* PROBLEM DETAILS
Pull out every line below holding the word "Enable".

[Records from a dataset]
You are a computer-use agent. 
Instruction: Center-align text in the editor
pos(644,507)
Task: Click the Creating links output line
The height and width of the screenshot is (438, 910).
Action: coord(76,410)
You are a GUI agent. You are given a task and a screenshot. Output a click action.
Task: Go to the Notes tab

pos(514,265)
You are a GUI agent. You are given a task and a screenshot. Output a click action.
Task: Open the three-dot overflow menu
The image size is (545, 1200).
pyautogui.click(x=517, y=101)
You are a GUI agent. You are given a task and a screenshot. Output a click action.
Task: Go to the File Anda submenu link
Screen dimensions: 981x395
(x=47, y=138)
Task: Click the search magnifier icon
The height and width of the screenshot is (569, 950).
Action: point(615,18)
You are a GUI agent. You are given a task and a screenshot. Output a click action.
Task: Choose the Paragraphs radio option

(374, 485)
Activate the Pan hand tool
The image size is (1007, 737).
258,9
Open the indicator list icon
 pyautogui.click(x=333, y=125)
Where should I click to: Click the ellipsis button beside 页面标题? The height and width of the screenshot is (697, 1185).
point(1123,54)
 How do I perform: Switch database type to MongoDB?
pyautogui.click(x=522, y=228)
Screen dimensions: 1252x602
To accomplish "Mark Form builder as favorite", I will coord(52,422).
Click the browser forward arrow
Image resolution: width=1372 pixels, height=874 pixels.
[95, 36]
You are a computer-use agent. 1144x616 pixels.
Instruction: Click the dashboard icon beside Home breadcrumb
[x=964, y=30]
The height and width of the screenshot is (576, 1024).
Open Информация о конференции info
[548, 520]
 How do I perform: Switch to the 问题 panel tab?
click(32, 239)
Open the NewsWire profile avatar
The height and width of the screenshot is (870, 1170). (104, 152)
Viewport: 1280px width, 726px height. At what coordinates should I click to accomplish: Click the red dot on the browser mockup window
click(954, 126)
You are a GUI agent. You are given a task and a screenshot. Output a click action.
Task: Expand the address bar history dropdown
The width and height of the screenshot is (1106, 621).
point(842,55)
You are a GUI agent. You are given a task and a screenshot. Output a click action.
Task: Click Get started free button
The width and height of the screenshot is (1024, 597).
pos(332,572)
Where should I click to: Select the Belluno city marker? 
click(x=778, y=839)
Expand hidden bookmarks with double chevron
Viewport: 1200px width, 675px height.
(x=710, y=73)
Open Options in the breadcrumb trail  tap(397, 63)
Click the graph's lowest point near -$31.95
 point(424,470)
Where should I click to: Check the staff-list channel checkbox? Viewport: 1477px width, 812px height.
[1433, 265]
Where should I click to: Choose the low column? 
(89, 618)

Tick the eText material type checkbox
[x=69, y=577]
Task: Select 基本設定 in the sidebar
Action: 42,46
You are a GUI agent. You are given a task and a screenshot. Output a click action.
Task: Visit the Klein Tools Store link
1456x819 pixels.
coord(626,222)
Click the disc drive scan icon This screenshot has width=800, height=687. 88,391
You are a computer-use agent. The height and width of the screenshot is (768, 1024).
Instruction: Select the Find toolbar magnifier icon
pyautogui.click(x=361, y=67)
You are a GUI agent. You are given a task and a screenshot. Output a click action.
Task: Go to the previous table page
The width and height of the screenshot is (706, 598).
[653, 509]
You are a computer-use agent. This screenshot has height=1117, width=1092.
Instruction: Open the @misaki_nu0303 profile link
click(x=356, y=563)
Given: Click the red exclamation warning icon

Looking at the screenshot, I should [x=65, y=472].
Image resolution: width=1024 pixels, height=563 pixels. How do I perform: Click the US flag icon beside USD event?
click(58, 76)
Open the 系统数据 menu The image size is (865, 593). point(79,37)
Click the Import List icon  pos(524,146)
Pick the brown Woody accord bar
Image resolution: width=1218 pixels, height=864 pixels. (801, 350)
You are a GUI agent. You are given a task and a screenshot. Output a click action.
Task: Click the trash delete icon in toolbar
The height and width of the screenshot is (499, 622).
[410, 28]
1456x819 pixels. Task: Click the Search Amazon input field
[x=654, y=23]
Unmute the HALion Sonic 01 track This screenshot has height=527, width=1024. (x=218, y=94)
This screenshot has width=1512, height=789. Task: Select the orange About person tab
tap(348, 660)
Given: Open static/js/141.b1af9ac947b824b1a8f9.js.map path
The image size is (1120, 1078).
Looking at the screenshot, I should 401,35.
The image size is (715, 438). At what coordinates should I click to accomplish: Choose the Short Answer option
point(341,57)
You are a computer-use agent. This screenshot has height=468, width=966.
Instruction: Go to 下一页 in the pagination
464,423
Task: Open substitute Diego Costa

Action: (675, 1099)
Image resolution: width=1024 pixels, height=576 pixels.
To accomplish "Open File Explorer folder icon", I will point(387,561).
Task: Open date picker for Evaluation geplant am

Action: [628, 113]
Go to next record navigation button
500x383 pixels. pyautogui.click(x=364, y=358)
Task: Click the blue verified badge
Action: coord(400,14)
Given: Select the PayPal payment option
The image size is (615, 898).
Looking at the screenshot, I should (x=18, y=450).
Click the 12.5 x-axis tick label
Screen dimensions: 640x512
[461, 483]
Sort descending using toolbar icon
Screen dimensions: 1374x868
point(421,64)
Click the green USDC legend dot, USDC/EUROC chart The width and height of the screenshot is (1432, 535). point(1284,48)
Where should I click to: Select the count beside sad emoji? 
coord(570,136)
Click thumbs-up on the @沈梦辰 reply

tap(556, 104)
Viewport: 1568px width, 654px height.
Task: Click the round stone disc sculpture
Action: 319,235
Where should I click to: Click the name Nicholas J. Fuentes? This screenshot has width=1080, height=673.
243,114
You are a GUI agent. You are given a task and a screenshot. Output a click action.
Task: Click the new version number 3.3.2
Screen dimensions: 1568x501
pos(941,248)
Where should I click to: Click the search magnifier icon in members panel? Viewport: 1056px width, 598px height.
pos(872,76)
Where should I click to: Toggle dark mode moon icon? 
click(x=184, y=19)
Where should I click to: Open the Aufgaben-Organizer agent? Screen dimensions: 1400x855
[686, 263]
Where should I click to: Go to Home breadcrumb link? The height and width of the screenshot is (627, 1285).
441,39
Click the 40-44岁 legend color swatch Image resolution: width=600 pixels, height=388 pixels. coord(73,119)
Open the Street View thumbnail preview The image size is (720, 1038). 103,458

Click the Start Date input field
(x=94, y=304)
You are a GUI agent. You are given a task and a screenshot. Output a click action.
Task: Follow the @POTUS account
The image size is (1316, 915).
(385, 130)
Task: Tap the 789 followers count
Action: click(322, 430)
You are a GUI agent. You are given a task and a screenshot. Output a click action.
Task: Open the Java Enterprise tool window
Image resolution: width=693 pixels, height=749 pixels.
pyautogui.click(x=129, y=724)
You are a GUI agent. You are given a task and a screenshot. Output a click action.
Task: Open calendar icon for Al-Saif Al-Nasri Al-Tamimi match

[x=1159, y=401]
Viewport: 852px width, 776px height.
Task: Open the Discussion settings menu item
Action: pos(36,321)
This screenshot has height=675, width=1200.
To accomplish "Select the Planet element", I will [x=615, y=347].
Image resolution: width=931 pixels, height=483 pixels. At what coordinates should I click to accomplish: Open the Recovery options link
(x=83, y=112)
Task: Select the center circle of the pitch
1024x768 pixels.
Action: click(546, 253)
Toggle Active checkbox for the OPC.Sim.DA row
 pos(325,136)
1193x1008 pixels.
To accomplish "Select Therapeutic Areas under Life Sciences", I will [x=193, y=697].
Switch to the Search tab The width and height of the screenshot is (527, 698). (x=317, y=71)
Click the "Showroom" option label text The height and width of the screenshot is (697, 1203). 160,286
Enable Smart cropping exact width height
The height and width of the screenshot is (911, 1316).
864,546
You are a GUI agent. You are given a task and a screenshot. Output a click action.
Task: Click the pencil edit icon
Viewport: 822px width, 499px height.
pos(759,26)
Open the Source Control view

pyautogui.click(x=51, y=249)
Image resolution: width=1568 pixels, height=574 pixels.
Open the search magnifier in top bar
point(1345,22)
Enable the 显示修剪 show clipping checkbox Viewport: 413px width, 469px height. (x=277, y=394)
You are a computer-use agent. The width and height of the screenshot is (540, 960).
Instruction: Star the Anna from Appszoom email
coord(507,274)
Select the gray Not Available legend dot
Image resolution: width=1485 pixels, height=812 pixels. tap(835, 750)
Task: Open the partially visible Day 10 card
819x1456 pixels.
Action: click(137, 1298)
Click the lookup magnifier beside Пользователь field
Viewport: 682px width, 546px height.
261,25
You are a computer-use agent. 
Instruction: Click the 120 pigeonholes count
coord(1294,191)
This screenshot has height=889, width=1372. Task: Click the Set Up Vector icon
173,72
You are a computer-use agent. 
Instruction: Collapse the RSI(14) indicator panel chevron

* SOLUTION FOR THIS EXERCISE
Enable Smart cropping exact width height
Enable the 显示修剪 show clipping checkbox Viewport: 413px width, 469px height. (x=277, y=394)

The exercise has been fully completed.